[Records from a data source]
##########
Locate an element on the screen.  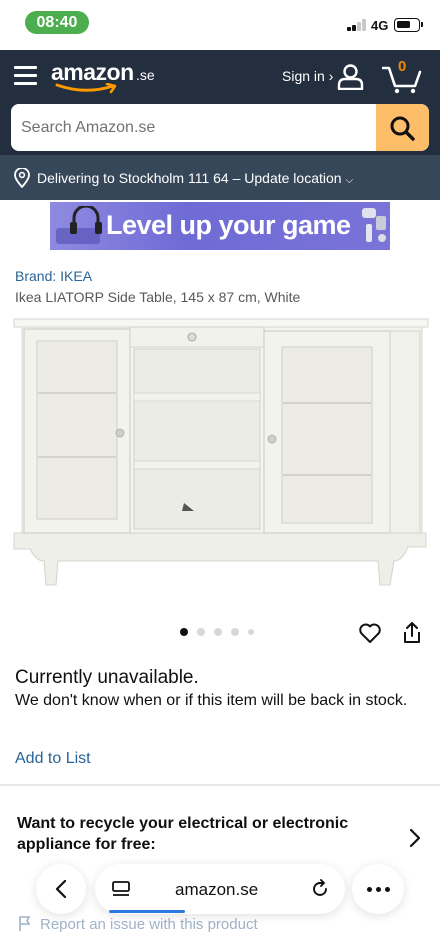
address-bar: amazon.se is located at coordinates (220, 889).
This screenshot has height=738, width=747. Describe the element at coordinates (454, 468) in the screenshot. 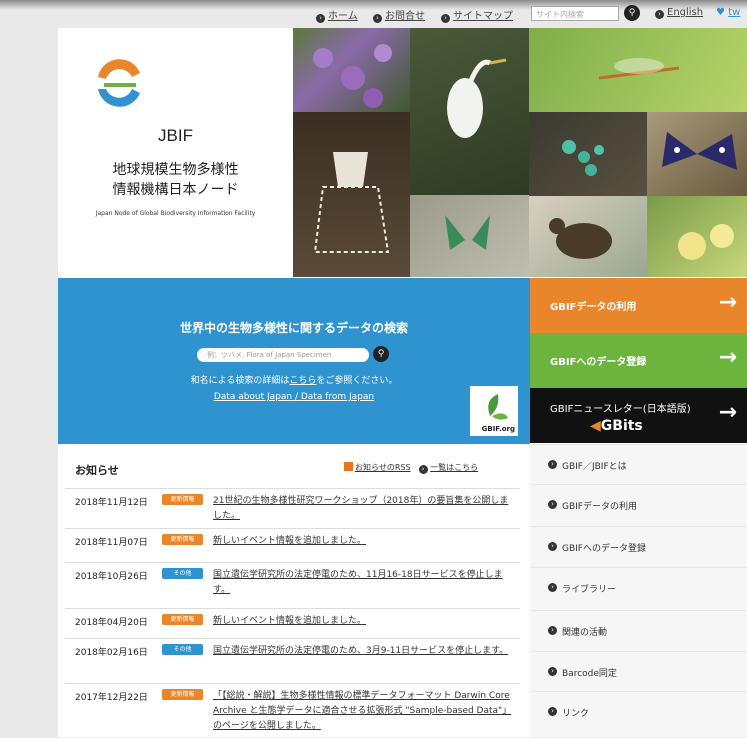

I see `news-all-link: 一覧はこちら` at that location.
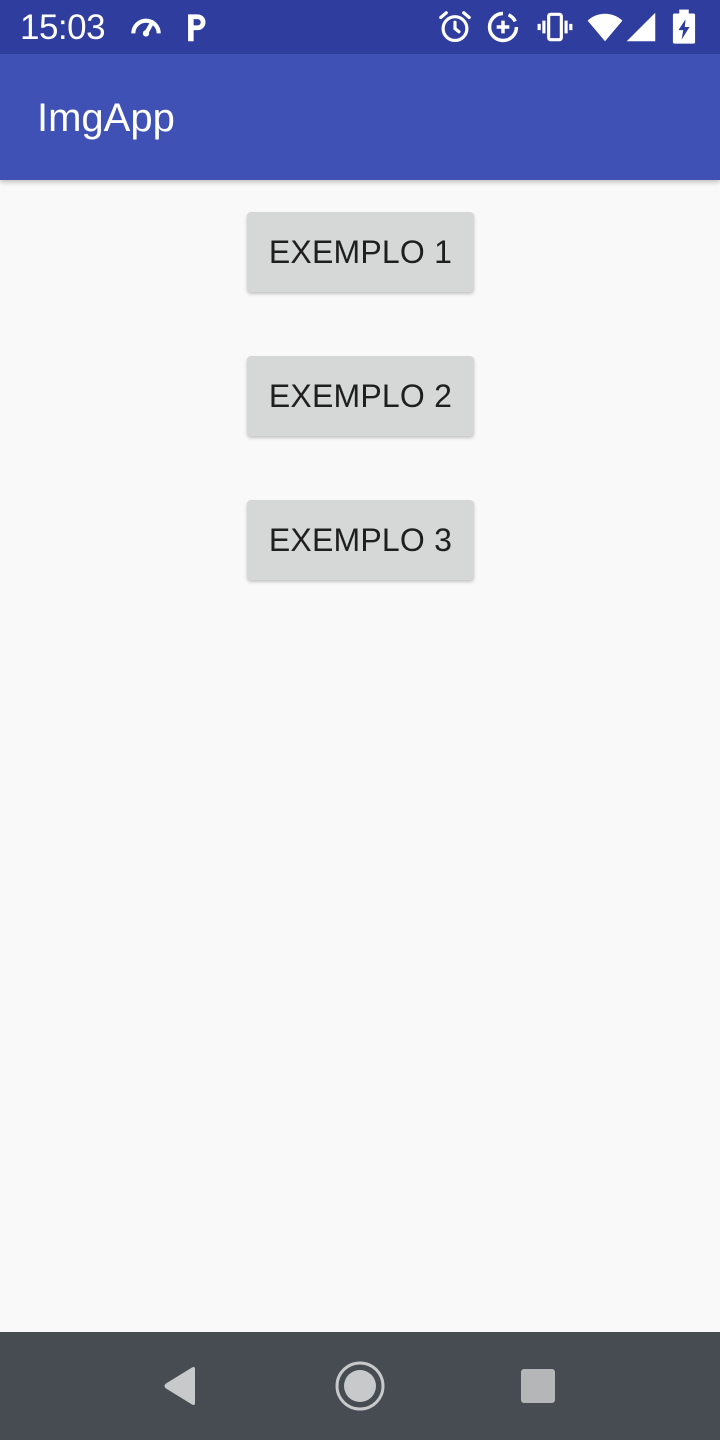 The width and height of the screenshot is (720, 1440). Describe the element at coordinates (63, 28) in the screenshot. I see `status-time: 15:03` at that location.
##########
Request: Rewrite the records as a Markdown table with the columns "No." and "Line", starting with the line that contains "This screenshot has" and going on through the end of the records. Number each row, skip blank lines, and leave out the pictures.

Reply:
| No. | Line |
|---|---|
| 1 | This screenshot has height=738, width=747. Describe the element at coordinates (454, 468) in the screenshot.  |
| 2 | I see `news-all-link: 一覧はこちら` at that location. |
| 3 |  The width and height of the screenshot is (720, 1440). Describe the element at coordinates (63, 28) in the screenshot. I see `status-time: 15:03` at that location. |